Could the whole of the data below be written out verbatim?

── Records to use

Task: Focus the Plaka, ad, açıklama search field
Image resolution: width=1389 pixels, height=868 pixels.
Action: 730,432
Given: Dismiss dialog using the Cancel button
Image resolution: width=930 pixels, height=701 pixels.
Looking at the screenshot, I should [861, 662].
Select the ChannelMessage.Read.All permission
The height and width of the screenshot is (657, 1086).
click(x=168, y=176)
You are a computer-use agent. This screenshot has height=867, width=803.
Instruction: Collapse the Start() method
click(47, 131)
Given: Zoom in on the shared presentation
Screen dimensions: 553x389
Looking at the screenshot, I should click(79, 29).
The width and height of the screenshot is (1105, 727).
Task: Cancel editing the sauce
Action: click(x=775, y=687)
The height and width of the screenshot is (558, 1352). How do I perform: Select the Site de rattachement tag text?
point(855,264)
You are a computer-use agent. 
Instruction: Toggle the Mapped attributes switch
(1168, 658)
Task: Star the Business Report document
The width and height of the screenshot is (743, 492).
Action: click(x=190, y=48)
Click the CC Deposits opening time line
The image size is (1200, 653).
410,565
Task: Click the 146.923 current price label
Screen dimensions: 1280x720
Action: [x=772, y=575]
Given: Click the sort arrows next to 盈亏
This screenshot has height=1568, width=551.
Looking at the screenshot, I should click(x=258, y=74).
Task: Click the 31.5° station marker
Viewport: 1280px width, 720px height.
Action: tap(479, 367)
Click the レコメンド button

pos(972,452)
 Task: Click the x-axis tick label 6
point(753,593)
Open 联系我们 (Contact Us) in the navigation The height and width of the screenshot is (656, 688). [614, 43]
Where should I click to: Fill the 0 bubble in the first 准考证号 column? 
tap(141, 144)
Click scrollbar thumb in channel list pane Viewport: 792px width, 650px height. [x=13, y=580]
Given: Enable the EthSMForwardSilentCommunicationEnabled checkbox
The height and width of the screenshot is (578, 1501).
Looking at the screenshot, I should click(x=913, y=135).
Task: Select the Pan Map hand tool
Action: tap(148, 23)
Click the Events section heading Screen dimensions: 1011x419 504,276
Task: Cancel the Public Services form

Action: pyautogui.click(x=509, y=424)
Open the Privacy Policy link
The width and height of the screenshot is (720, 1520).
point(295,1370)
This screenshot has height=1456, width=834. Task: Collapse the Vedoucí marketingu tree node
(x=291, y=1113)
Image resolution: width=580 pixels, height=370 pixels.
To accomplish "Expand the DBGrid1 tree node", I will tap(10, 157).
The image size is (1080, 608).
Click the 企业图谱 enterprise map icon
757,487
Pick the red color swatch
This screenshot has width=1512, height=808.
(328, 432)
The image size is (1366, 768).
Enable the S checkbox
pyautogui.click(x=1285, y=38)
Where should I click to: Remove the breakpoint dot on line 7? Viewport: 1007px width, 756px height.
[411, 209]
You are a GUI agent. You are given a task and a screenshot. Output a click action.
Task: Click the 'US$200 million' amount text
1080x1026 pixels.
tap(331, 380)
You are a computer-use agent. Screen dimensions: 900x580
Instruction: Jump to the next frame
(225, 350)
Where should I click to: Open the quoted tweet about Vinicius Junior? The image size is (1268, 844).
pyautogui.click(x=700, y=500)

────

Expected answer:
Task: Focus the Plaka, ad, açıklama search field
Image resolution: width=1389 pixels, height=868 pixels.
Action: 730,432
Given: Dismiss dialog using the Cancel button
Image resolution: width=930 pixels, height=701 pixels.
Looking at the screenshot, I should [861, 662].
Select the ChannelMessage.Read.All permission
The height and width of the screenshot is (657, 1086).
click(x=168, y=176)
You are a computer-use agent. This screenshot has height=867, width=803.
Instruction: Collapse the Start() method
click(47, 131)
Given: Zoom in on the shared presentation
Screen dimensions: 553x389
Looking at the screenshot, I should click(79, 29).
The width and height of the screenshot is (1105, 727).
Task: Cancel editing the sauce
Action: click(x=775, y=687)
The height and width of the screenshot is (558, 1352). How do I perform: Select the Site de rattachement tag text?
point(855,264)
You are a computer-use agent. 
Instruction: Toggle the Mapped attributes switch
(1168, 658)
Task: Star the Business Report document
The width and height of the screenshot is (743, 492).
Action: click(x=190, y=48)
Click the CC Deposits opening time line
The image size is (1200, 653).
410,565
Task: Click the 146.923 current price label
Screen dimensions: 1280x720
Action: [x=772, y=575]
Given: Click the sort arrows next to 盈亏
This screenshot has height=1568, width=551.
Looking at the screenshot, I should click(x=258, y=74).
Task: Click the 31.5° station marker
Viewport: 1280px width, 720px height.
Action: tap(479, 367)
Click the レコメンド button

pos(972,452)
 Task: Click the x-axis tick label 6
point(753,593)
Open 联系我们 (Contact Us) in the navigation The height and width of the screenshot is (656, 688). [614, 43]
Where should I click to: Fill the 0 bubble in the first 准考证号 column? 
tap(141, 144)
Click scrollbar thumb in channel list pane Viewport: 792px width, 650px height. [x=13, y=580]
Given: Enable the EthSMForwardSilentCommunicationEnabled checkbox
The height and width of the screenshot is (578, 1501).
Looking at the screenshot, I should click(x=913, y=135).
Task: Select the Pan Map hand tool
Action: tap(148, 23)
Click the Events section heading Screen dimensions: 1011x419 504,276
Task: Cancel the Public Services form

Action: pyautogui.click(x=509, y=424)
Open the Privacy Policy link
The width and height of the screenshot is (720, 1520).
point(295,1370)
This screenshot has height=1456, width=834. Task: Collapse the Vedoucí marketingu tree node
(x=291, y=1113)
Image resolution: width=580 pixels, height=370 pixels.
To accomplish "Expand the DBGrid1 tree node", I will tap(10, 157).
The image size is (1080, 608).
Click the 企业图谱 enterprise map icon
757,487
Pick the red color swatch
This screenshot has width=1512, height=808.
(328, 432)
The image size is (1366, 768).
Enable the S checkbox
pyautogui.click(x=1285, y=38)
Where should I click to: Remove the breakpoint dot on line 7? Viewport: 1007px width, 756px height.
[411, 209]
You are a GUI agent. You are given a task and a screenshot. Output a click action.
Task: Click the 'US$200 million' amount text
1080x1026 pixels.
tap(331, 380)
You are a computer-use agent. Screen dimensions: 900x580
Instruction: Jump to the next frame
(225, 350)
Where should I click to: Open the quoted tweet about Vinicius Junior? The image size is (1268, 844).
pyautogui.click(x=700, y=500)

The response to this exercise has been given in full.